House Intelligence Committee Chairman Adam Schiff, a Democrat, said
Cohen would return for further questioning on March 6 to give lawmakers
another chance to follow up on allegations of wrongdoing that Cohen
leveled at his former boss this week.
"I think we all feel it was a very productive interview today where he
was able to shed light on a lot of issues that are very important to our
investigation. We were able to drill down in great detail," Schiff told
reporters.
Schiff said the panel also will talk to Felix Sater, a Russian-born
property developer and former business associate of Trump, in a public
session on March 14 to talk about efforts to build a Trump tower in
Moscow.
Sater, who worked with Cohen on the project while Trump was running for
president, has said he and Cohen at one point talked about giving a $50
million penthouse to Russian President Vladimir Putin as a way to
justify raising the prices of other units in the envisioned tower.
Cohen pleaded guilty last year to lying to Congress about the Moscow
project, but Schiff said he answered all of the panel's questions.
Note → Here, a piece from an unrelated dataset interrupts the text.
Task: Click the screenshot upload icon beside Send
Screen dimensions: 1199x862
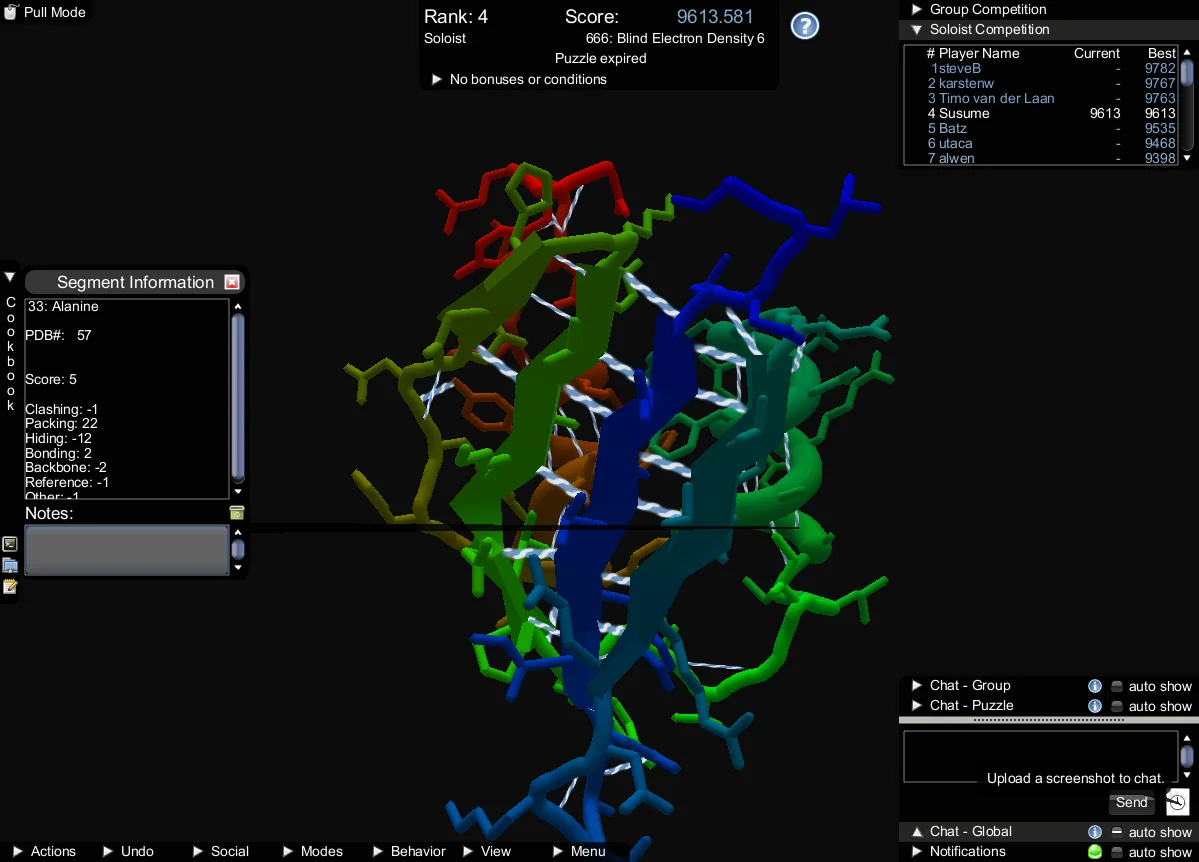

The
testimony will eventually be made public, he said.
Cohen spoke before three congressional panels this week that are
examining Russian election meddling and any collusion with the Trump
campaign.
In dramatic public testimony on Wednesday before the House Oversight
Committee, Trump's one-time "fixer" accused the president of breaking
the law while in office and said for the first time that Trump knew in
advance about a WikiLeaks dump of stolen emails that hurt his 2016
election opponent Hillary Clinton.
Committee chairman Elijah Cummings, a Democrat, said his panel would
further investigate issues raised by Cohen's testimony and may try to
get the president's son, Donald Trump Jr., and his former accountant,
Allen Weisselberg, to testify.
'A LOT MORE EFFICIENT' WITHOUT CAMERAS
Other Democrats said they would try to verify whether Trump manipulated
financial statements to reduce taxes and secure bank loans, as Cohen
alleged.
Democratic Representative Jim Himes said Thursday's closed-door format
allowed lawmakers to explore in depth some of the issues Cohen raised on
Wednesday, as well as other subjects.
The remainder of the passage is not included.